According to Republicans, we should fear closing the loopholes and imposing many of the very same taxes on the wealthy that Roosevelt advocated for.
We should fear violent extremists overseas, who want to attack and weaken our resolve, but pose very little threat to our everyday way of life.
We should fear refugees from our Southern neighbor nations, who enter our country illegally, but have very few other preferable options available to them.
We should fear the government because of conspiracies that they are out to cover up terrorist attacks, impose Sharia law, or take away all firearms.
We should fear African Americans who come out to vote in US elections.
We should fear what happens when women are given too much responsibility over their own reproductive rights, or, you know, money.
We should fear what happens when the government tries to protect its Constitutional principle of the separation of Church and State.
We should fear what happens when the neediest in our population are given access to health care, or unemployment support, or basic equal rights.
Some of these are simply Republicans preying on our most innate, primal, uncontrollable fears. And when they're not, Republicans will just as simply nurture fear out of nothing. With the upcoming elections, we know the GOP will be stoking these fears hard and high. Like Roosevelt, we must remember that it is not fear we should be worried about, but action taken and justified by such fear.
Many of these things are certainly problems worth addressing and tackling, much in the way Roosevelt did: seriously, thoughtfully, and wholeheartedly. However, our responses to these problems our country face should never be driven by fear. I think above all else, this is the predominant message we should take away from Roosevelt's Inaugural Address, itself full of inspiration and wisdom.

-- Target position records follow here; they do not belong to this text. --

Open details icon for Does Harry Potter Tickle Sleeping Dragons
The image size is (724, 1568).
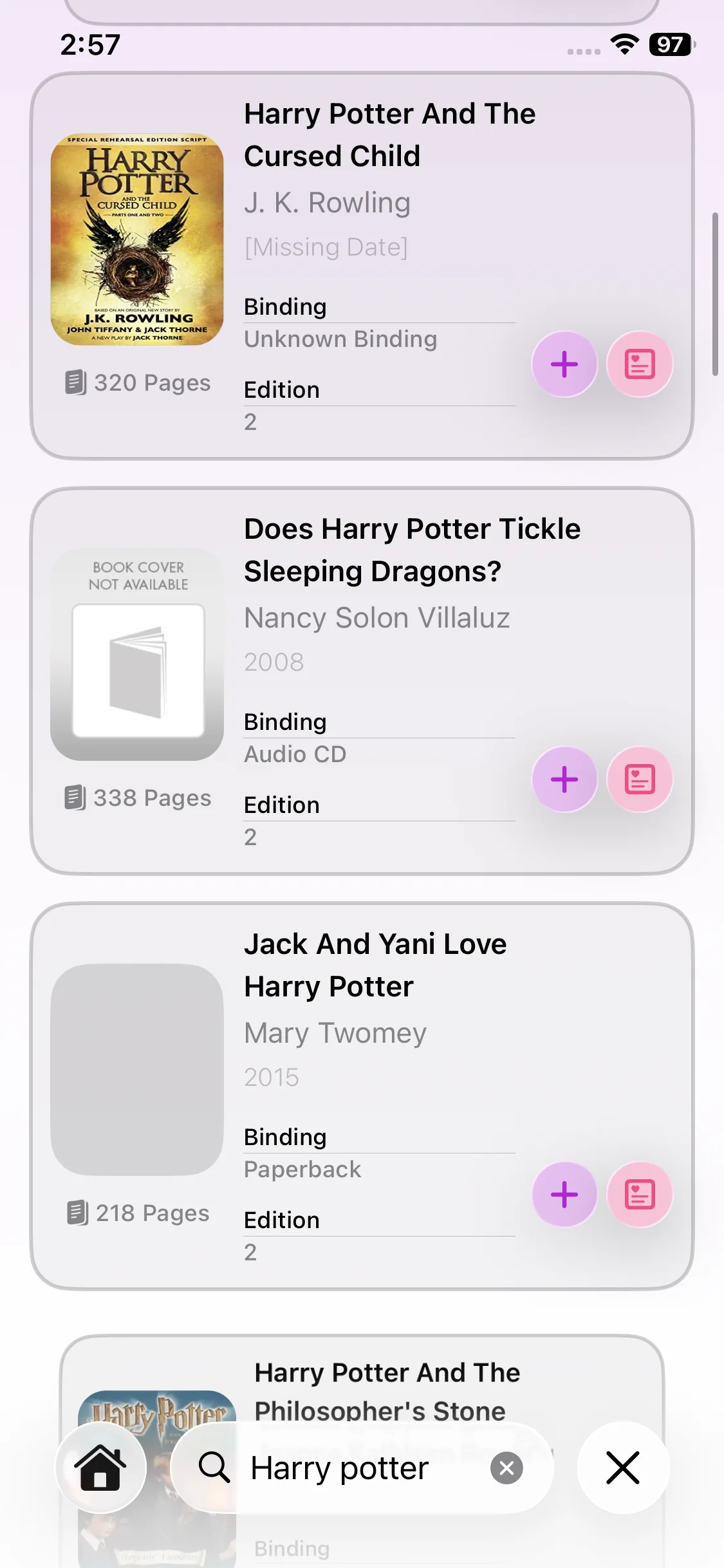[640, 779]
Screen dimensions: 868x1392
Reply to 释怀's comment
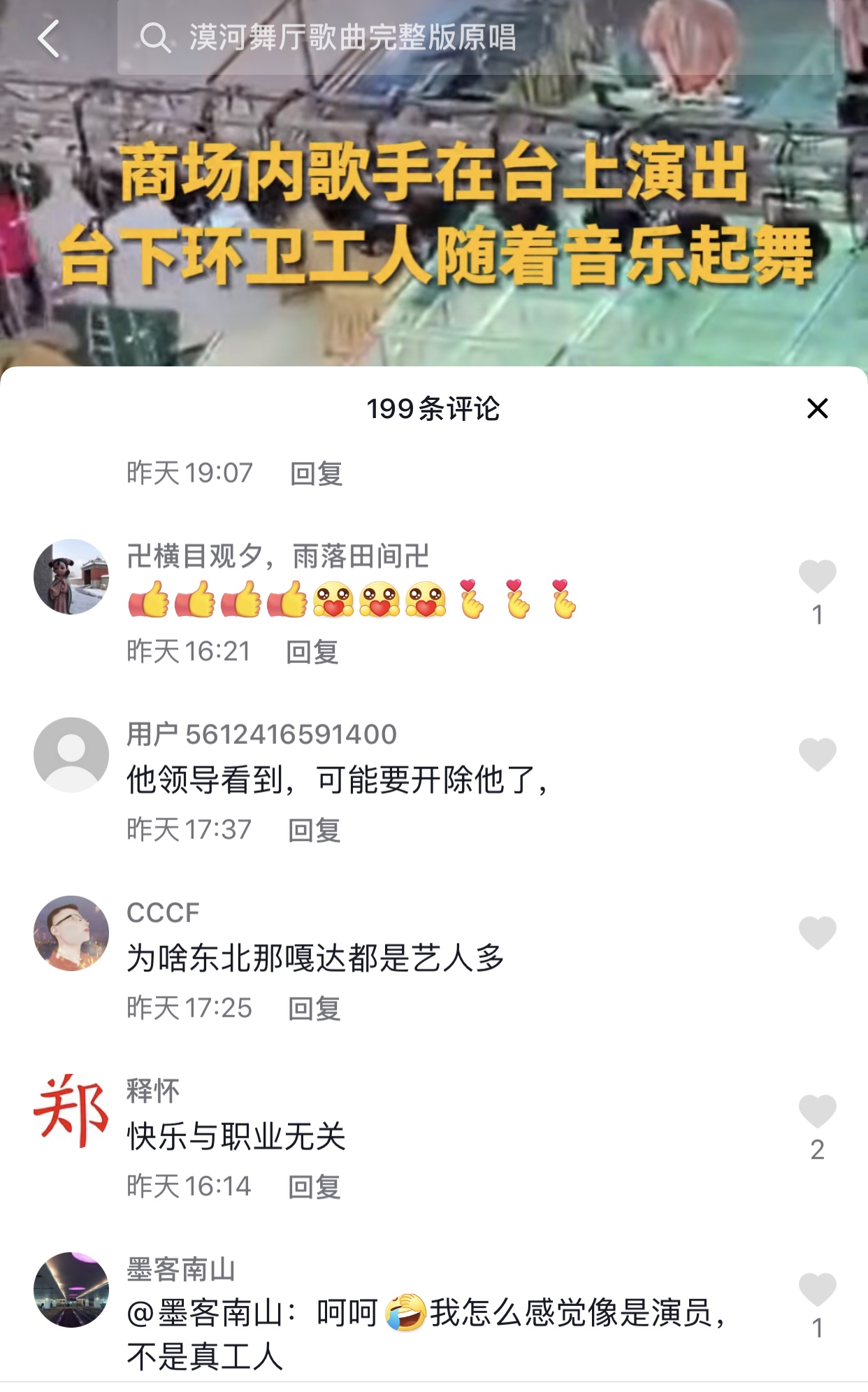pyautogui.click(x=314, y=1187)
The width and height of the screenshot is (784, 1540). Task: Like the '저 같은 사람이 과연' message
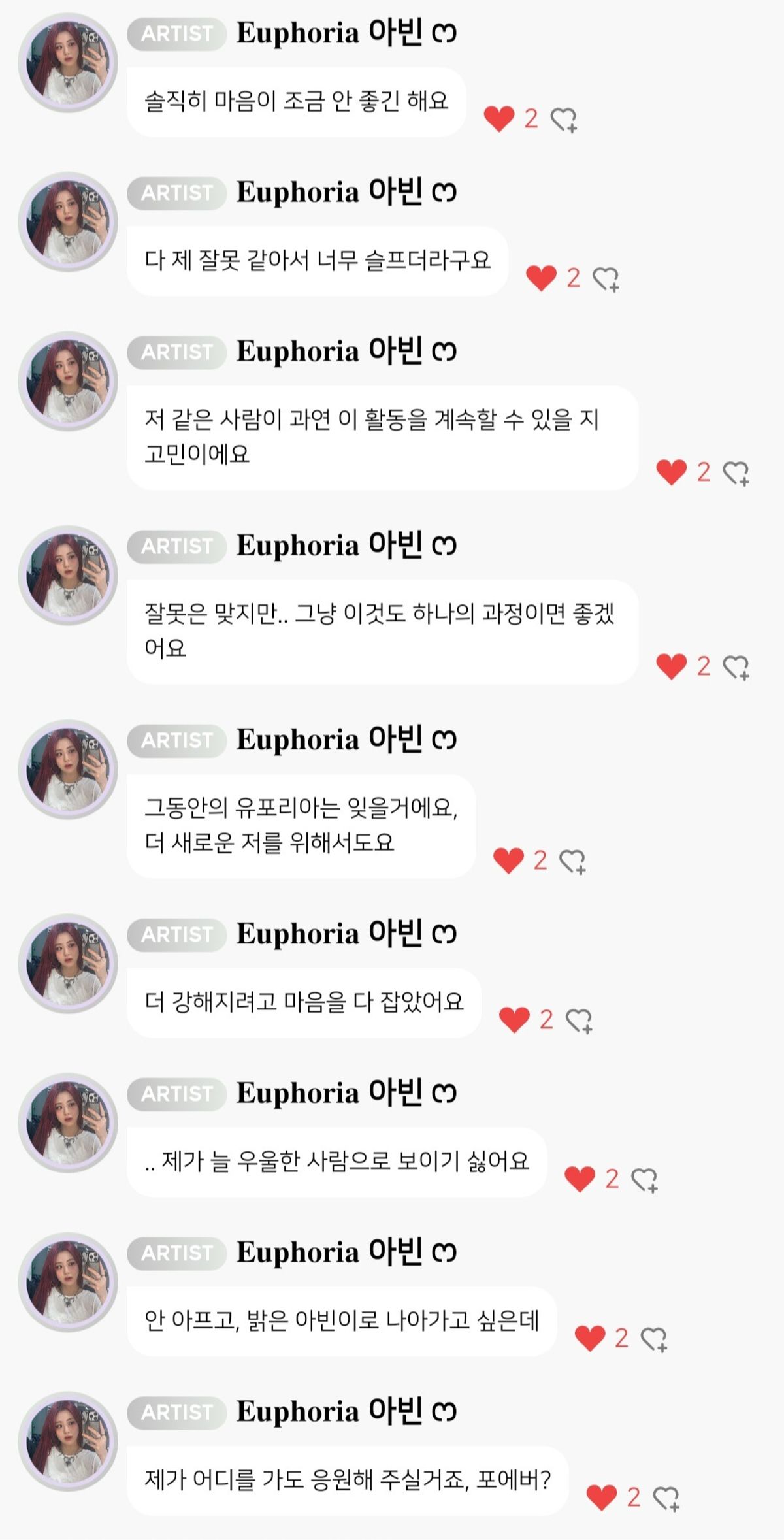pyautogui.click(x=671, y=472)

While Roosevelt's proposals were not perfect - when are they ever - and the economic problems we face today may not require such extreme measures as the New Deal, they did address many of the problems facing the country then... and some of the same ones we are still facing today.
While the New Deal did much to lessen the worst affects of the Great Depression, its measures were not sweeping enough to restore the nation to full employment. Critics of FDR's policies, on both the right and the left, use this fact as a reason to condemn it. Conservatives argue, for example, that it went too far, and brought too much government intervention in the economy, while those on the left argue that it did not go far enough, and that in order to be truly effective, the Roosevelt Administration should have engaged in a far more comprehensive program of direct federal aid to the poor and unemployed. But the New Deal's greatest achievements transcend mere economic statistics, for in a world where democracy was under siege, and the exponents of fascism and communism flourished, the New Deal offered hope and restored the faith of the American people in their representative institutions. It also transformed the federal government into an active instrument of social justice and established a network of laws and institutions designed to protect the American economy from the worst excesses of liberal capitalism.
Looking back at Roosevelt's Inaugural Addres, when we have evidence of these words from a proven leader who could tell us these things with such confidence, one wonders how the GOP of today can seriously consider themselves worthy of being called our America's leaders. They draw their power, not by standing with and guiding Americans, but almost unilaterally preying on fearing these things.
Oh, and gay marriage. For some reason, fear some gay.